(Exercise objective) Go through the listing that follows and report the number of lines with the string "computer" in them, nothing more.

(Data to examine)
BEGIN

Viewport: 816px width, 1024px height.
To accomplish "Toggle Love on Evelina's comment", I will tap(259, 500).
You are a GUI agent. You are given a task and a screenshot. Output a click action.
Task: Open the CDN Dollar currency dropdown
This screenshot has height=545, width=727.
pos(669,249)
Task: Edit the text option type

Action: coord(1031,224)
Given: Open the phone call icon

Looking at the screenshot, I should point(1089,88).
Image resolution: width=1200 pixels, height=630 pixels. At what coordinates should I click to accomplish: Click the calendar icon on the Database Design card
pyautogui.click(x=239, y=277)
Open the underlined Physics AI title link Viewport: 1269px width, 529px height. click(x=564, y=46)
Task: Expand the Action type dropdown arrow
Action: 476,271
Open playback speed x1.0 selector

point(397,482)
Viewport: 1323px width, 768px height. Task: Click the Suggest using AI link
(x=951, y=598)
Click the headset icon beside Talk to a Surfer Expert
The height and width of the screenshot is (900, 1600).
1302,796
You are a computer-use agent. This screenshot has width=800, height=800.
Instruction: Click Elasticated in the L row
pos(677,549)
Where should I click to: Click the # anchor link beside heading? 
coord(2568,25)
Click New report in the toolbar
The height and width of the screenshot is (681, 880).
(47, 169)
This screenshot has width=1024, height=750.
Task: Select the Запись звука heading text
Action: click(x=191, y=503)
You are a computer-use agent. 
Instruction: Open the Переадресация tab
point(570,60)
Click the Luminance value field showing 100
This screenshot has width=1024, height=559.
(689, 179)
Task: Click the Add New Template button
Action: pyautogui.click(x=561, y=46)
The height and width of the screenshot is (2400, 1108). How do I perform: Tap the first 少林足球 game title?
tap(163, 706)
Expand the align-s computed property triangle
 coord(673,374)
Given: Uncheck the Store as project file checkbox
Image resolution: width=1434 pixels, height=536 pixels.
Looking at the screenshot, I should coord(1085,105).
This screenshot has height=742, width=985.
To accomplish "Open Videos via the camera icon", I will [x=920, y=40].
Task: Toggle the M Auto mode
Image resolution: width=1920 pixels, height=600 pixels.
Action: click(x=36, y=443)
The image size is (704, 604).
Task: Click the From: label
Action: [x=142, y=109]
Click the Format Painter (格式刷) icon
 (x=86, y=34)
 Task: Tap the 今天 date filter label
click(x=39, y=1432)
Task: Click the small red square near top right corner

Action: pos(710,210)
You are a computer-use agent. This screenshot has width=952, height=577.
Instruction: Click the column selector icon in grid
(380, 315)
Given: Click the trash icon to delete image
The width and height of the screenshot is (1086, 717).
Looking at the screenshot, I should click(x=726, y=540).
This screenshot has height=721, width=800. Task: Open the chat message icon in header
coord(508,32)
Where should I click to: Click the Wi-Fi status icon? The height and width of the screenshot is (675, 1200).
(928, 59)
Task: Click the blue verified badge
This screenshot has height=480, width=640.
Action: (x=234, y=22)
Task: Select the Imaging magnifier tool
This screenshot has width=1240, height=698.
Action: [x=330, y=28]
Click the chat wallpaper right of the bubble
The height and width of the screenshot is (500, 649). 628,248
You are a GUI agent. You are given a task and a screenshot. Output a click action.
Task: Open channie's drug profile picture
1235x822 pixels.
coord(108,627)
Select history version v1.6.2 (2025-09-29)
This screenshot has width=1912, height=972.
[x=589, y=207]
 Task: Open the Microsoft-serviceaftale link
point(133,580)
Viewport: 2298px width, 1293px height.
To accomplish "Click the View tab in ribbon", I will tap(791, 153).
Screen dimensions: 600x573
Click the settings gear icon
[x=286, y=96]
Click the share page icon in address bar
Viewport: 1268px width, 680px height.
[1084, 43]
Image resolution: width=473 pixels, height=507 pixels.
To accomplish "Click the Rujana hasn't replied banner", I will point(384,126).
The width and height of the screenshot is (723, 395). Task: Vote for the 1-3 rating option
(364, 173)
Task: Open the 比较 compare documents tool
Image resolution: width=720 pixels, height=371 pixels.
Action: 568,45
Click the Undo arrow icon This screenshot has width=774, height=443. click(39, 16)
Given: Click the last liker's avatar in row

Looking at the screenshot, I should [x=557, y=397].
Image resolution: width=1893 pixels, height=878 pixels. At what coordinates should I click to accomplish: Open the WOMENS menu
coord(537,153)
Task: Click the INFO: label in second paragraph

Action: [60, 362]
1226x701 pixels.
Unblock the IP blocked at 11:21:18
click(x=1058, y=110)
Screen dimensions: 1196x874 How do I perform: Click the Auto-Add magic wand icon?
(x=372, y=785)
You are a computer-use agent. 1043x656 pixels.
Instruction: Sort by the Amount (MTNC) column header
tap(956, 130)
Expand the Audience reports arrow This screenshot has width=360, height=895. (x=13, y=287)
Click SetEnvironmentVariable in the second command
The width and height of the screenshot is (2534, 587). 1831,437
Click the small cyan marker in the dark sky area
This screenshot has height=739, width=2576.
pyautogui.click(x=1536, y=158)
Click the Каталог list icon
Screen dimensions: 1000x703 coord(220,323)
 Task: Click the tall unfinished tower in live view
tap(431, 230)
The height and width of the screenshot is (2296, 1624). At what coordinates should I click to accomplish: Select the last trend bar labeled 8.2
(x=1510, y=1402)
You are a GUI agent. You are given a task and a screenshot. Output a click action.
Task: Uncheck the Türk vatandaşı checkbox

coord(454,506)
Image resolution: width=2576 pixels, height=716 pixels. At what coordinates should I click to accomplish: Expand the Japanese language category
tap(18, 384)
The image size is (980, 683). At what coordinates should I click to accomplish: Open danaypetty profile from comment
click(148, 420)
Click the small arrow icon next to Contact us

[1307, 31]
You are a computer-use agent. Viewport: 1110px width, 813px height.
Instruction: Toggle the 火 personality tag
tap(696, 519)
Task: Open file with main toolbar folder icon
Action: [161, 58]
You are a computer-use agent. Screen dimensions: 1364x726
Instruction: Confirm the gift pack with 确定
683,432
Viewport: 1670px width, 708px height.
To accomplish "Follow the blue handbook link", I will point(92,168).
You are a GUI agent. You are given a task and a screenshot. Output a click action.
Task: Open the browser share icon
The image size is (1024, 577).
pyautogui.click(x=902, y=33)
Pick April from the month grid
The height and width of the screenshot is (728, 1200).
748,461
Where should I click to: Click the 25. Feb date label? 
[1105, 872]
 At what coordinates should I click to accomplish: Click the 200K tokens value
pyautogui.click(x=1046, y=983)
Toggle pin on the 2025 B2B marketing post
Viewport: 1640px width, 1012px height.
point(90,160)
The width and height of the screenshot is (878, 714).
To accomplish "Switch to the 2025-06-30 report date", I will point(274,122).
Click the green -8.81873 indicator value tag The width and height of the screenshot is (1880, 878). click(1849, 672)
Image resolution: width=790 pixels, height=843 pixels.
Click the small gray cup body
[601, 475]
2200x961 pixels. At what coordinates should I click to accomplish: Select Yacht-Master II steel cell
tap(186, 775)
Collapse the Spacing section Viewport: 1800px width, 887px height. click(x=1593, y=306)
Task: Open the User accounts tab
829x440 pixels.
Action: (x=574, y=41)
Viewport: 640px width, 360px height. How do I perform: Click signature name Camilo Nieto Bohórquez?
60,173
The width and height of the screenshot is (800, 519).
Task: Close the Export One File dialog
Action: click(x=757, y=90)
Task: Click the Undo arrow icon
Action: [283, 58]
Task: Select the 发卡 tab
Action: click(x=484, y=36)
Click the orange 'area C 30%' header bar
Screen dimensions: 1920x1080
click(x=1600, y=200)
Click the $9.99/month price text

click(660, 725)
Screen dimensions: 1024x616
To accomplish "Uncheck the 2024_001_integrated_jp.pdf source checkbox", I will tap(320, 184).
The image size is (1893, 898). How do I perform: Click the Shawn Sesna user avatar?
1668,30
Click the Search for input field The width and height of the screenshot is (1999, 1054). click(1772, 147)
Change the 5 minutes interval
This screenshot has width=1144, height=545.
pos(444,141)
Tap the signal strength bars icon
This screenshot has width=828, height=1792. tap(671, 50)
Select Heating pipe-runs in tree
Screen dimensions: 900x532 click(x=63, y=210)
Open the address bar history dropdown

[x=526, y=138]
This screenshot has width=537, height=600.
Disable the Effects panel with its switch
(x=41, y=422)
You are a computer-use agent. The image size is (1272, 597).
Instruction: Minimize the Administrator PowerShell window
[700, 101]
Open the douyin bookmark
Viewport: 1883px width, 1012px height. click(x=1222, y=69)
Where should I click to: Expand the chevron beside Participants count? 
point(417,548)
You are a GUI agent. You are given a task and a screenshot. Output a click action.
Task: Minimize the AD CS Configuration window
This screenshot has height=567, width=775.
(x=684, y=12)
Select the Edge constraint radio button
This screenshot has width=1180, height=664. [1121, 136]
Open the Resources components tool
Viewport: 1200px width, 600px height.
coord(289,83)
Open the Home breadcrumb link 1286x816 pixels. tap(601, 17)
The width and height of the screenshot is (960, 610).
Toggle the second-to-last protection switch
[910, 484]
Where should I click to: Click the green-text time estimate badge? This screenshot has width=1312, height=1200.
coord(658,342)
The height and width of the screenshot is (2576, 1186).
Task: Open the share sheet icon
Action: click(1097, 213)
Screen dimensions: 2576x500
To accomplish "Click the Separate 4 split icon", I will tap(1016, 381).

END

(Answer box) 7